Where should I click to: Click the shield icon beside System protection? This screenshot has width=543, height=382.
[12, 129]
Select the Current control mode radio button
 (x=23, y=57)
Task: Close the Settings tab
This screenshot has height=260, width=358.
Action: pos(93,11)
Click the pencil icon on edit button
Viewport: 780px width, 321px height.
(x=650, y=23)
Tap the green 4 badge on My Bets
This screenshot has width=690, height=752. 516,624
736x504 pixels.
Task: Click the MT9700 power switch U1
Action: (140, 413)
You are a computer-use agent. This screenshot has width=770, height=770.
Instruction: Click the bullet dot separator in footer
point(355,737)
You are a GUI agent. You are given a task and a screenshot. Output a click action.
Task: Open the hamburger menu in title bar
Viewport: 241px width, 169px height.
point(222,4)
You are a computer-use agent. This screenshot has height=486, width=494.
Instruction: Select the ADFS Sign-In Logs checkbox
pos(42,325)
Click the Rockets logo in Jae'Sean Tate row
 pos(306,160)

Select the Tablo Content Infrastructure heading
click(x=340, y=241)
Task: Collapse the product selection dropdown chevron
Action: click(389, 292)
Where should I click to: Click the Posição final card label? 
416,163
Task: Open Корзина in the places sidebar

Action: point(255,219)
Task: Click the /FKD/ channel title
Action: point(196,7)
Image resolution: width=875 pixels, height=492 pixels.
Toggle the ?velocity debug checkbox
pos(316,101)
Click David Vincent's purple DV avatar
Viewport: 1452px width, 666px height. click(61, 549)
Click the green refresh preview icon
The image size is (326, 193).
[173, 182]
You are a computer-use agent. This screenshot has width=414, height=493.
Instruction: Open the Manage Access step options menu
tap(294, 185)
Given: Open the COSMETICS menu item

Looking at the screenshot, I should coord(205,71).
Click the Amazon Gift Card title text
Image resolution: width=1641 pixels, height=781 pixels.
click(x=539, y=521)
•••••
◆ **Work required**: Rewrite the rows from the one containing "Click the green refresh preview icon" through the end of the rows, changing "refresh" to "reload" and leaving everything else as it is.

◆ **Expected answer**:
Click the green reload preview icon
The image size is (326, 193).
[173, 182]
You are a computer-use agent. This screenshot has width=414, height=493.
Instruction: Open the Manage Access step options menu
tap(294, 185)
Given: Open the COSMETICS menu item

Looking at the screenshot, I should coord(205,71).
Click the Amazon Gift Card title text
Image resolution: width=1641 pixels, height=781 pixels.
click(x=539, y=521)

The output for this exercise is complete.